Select Committee on Environment, Food and Rural Affairs Written Evidence


Memorandum submitted by RWE npower (CIT 32)

INTRODUCTION

  1.  RWE npower, part of the RWE Group, is one of the UK's largest energy suppliers, with around six million customers and a diverse portfolio of over 9,000MW of generation capacity in the UK. We sell our expertise in power generation in key markets and are one of the UK's leading renewable energy developers and operators.

  2.  We welcome the opportunity to contribute to the Environment, Food and Rural Affairs Committee's inquiry into the citizen's role in tackling climate change. As one of the UK's largest energy suppliers, we recognise that we have a duty to engage with Government and other stakeholders, including NGOs, in order to ensure that energy resources are used responsibly and efficiently. In meeting our Energy Efficiency Commitment (EEC) target, we also work in partnership with organisations from the public, private and voluntary sectors to achieve energy savings through the installation of a range of energy efficiency improvements in homes throughout Great Britain.
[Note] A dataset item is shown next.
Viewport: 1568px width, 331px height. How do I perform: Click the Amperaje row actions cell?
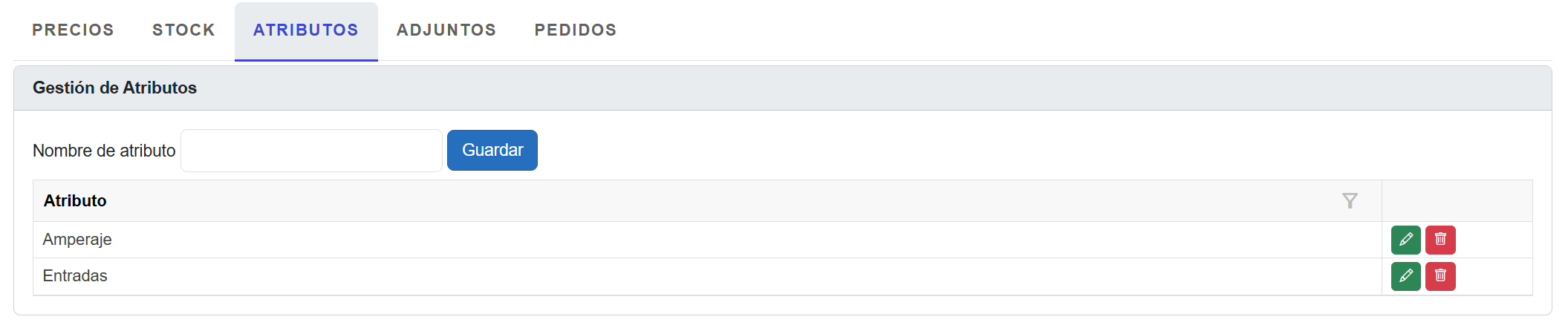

  3.  Following some general observations, our response below focuses on the aspects of the inquiry where we believe that we as a company can most usefully make a contribution, particularly in the areas of energy efficiency, new technologies, such as microgeneration, and smart metering.

BACKGROUND

  4.  In order to meet the Government's carbon reduction targets in an affordable manner while providing reliable supplies of energy, we believe that all available measures have to be employed. This involves not only deploying a diverse range of low carbon electricity generation resources but also ensuring that as a society we use energy in the most efficient ways. In our view, there is considerable further scope for action by individuals which could result in a material reduction to carbon emissions, helping to mitigate climate change.

  5.  However, while in this submission we focus on energy-related matters, we also believe that a holistic approach is required which addresses the main climate change-related issues for the average citizen namely, energy, transport and resource efficiency. Although there may be more that individuals can do themselves directly to have an impact on energy and transport, all three aspects require actions across the supply chain to minimise the climate change impact.

  6.  Raising awareness of climate change and the contribution that the individual can make is fundamental to engaging all citizens. While we welcome the Government's proposal to spend £20 million on increasing consumer awareness of the benefit of installing energy efficiency measures, we nonetheless consider that this falls well short of the resource needed for a truly effective programme. While perhaps more citizens are engaged than a decade ago, there is still a long way to go.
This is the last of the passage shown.